2018 Hindi novel by Geetanjali Shree

 Tomb of Sand (originally titled Ret Samadhi, रेत समाधि) is a 2018 Hindi-language novel by Indian author Geetanjali Shree. It was translated into English by U.S. translator Daisy Rockwell. In 2022, the book became the first novel translated from an Indian language to win the International Booker Prize.

== Plot ==
In northern India, an eighty-year-old woman slips into deep depression after the death of her husband, and then resurfaces to gain a new lease on life. Her determination to fly in the face of convention – including striking up a friendship with a transgender person – confuses her bohemian daughter, who is used to thinking of herself as the more modern of the two.
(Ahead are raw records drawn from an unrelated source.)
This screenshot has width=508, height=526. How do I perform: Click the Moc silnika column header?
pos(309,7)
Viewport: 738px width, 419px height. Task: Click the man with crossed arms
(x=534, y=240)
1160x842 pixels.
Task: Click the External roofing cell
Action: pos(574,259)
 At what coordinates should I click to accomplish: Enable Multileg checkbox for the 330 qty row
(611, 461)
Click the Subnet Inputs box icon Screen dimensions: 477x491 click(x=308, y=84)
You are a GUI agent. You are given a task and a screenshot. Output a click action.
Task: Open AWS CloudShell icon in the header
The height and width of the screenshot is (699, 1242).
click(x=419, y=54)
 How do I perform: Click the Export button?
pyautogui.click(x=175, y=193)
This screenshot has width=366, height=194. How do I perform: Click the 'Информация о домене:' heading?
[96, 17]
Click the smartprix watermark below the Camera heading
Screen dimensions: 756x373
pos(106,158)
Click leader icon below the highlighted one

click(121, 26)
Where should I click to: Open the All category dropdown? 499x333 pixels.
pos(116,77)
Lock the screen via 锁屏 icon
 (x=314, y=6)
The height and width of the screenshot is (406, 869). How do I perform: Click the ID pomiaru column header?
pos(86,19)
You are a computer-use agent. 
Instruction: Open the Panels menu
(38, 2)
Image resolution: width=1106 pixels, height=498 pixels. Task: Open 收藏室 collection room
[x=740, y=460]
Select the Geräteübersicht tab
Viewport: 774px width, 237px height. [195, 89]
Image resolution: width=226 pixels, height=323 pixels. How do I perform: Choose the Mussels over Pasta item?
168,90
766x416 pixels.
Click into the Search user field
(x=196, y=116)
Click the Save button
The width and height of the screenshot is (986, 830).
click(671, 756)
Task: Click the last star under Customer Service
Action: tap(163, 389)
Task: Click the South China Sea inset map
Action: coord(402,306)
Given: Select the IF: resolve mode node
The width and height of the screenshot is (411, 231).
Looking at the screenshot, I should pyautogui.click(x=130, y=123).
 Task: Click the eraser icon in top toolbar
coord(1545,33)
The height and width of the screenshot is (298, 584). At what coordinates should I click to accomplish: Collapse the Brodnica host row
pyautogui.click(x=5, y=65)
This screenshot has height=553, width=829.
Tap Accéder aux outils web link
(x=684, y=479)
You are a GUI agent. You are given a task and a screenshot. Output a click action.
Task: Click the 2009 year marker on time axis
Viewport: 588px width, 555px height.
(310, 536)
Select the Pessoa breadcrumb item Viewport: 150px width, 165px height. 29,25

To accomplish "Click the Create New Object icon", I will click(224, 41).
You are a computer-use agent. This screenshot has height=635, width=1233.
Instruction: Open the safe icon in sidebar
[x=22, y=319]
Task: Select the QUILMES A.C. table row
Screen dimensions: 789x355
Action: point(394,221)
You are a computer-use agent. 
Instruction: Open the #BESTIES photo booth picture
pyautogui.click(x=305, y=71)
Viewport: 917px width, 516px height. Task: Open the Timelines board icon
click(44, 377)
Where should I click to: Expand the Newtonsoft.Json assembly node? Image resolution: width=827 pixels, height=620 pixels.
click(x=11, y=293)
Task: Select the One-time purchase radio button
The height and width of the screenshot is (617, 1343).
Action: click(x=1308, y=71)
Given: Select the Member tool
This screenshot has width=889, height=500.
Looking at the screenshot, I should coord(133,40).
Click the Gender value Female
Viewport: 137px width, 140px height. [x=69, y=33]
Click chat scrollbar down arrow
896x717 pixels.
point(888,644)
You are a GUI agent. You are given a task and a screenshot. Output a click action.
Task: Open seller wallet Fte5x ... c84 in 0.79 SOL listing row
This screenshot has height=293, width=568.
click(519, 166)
To her family's dismay, Ma insists on travelling to Pakistan, simultaneously confronting the unresolved trauma of her teenage experiences of the Indian Partition, and re-evaluating what it means to be a mother, a daughter, a feminist.

== Critical reception ==
The novel received praise from book critics in India and elsewhere. Writing in The Hindu, reviewer Mini Kapoor described it as "a stunningly powerful story about stories that never end". Vighnesh Hampapura and Shree Thaarshini, reviewing in Scroll.in, called Tomb of Sand an original and undefinable novel, appreciating its "wild tendency toward free association loosens the borders with which we frame the world," and especially applauded the translator's ingenuity in capturing the novel's dizzy language. Novelist Alka Saraogi, writing in The Book Review, praised the novel for "its sweeping imagination and sheer power of language, unprecedented and uninhibited". Frank Wynne, chair of the 2022 International Booker judges, said it was "enormously engaging and charming and funny and light, despite the various subjects it's dealing with". He added that Rockwell's translation was "stunningly realised, the more so because so much of the original depends on wordplay, on the sounds and cadences of Hindi".

== Accolades ==
In addition to winning the 2022 International Booker Prize and 2022 Warwick Prize for Women in Translation in its English translation, the French translation (Ret Samadhi, au-delà de la frontière: Éditions des Femmes, Paris, 2020; tr. Annie Montaut) was shortlisted for the 2021 Émile Guimet Prize for Asian Literature.